Xfce Greybird CSD theme

The default Xfce Greybird theme blends poorly with applications using Client-Side Decorations. A tweaked Xfwm theme provides better consistency and unified looks.

While being controversial, applications are continuously migrated to use Client-Side Decorations (CSD) on GTK-based Linux desktops, such as GNOME but also Xfce.

Xfce CSD applications

The Greybird theme (default at least on Xubuntu) unfortunately poorly integrates with the CSD style, making the look and feel of window-manager controlled applications quite inconsistent.
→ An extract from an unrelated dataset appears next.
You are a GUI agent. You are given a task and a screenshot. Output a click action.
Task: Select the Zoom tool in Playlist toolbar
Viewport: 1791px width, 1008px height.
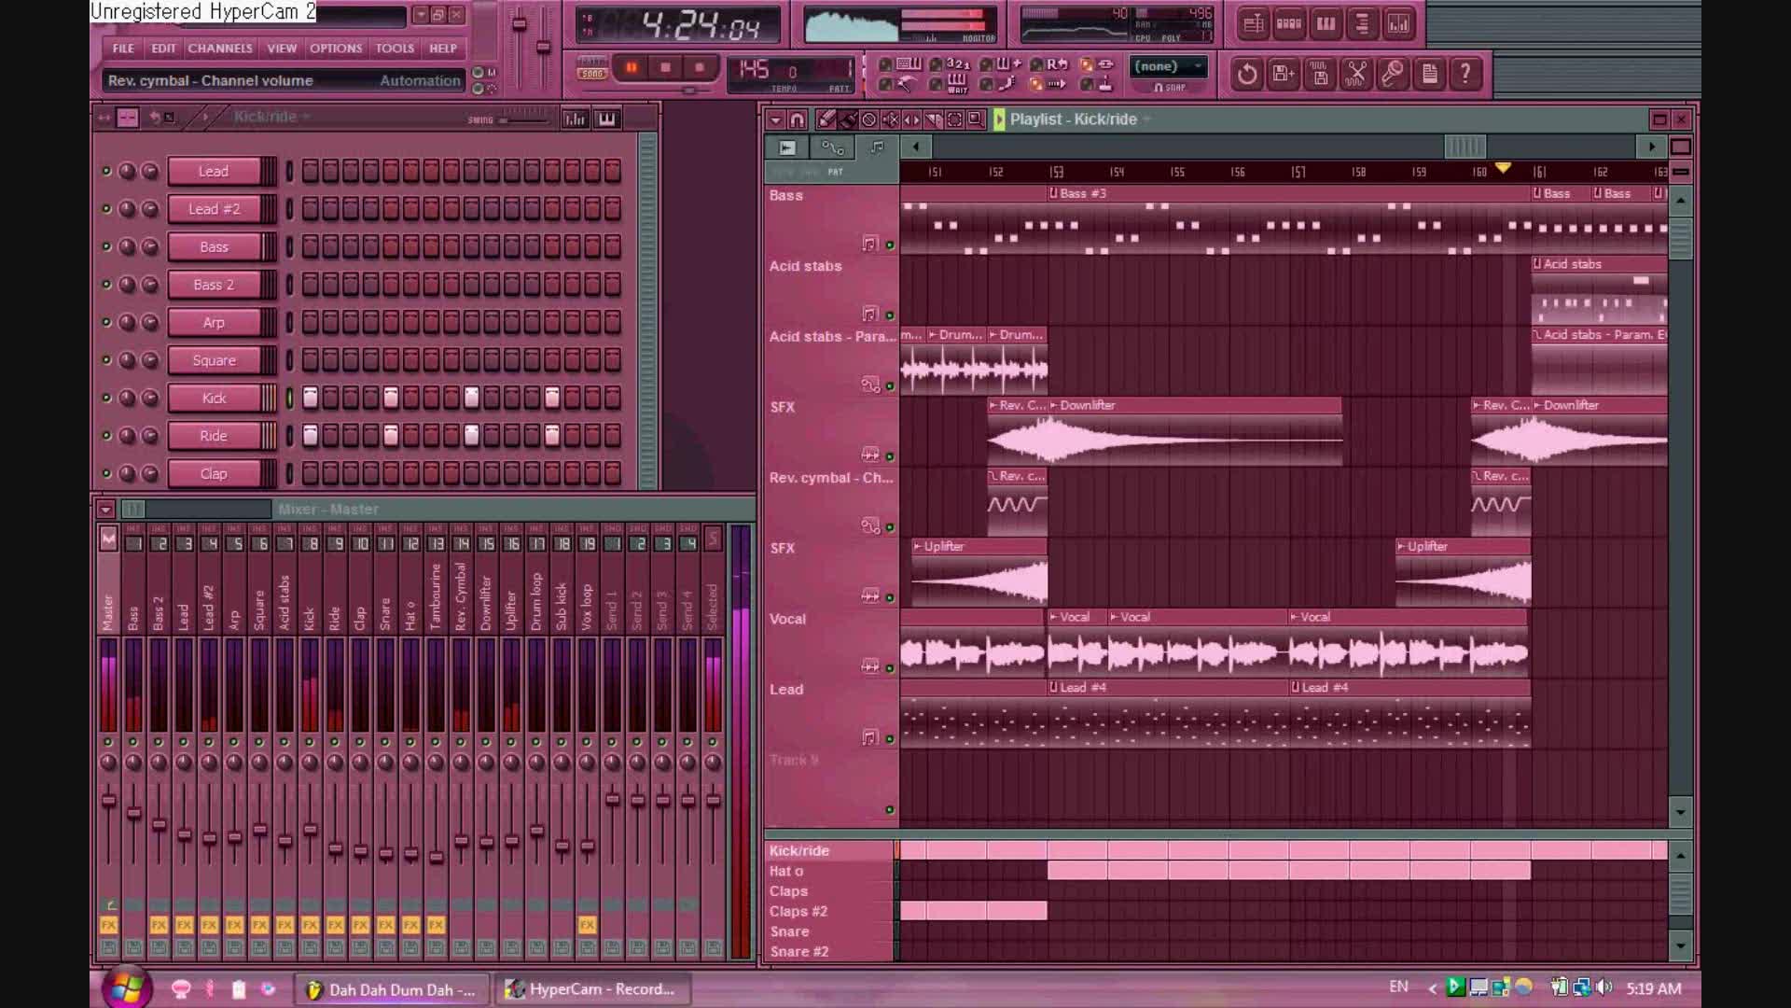click(x=975, y=119)
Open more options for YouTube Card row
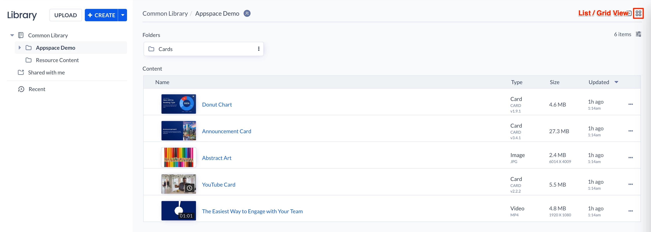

Default Xfce Greybird theme

However, with a few tweaks, the title bars can be themed to more closely match the header bars, for a more unified experience.

pymood mood

Installation

For installation, the theme assets just need to be extracted into ~/.themes/ – thereby adding the new window manager theme option Greybird-compatibility. The main themerc offers further customization options, for example whether to draw the title bar’s bottom border line or not.

Background

Xfwm theming is pretty straight-forward and merely involves XPM PixMaps with PNG overlays. The base theme is Greybird-accessibility, with the following differences:

The initial approach was to change as little as possible in order to get satisfying results. In case this upwards-compatible theming becomes popular, a more accurate clone with dark mode support should be easily doable.

Greybird for Qt

In addition to window decorations, Qt applications do not seem to follow the default Greybird GTK theme out-of-the-box. Even though QT_QPA_PLATFORMTHEME is already set to gtk2, this needs the qt5-gtk2-platformtheme package to be installed specifically – not to be confused with the pre-installed qt5-gtk-platformtheme.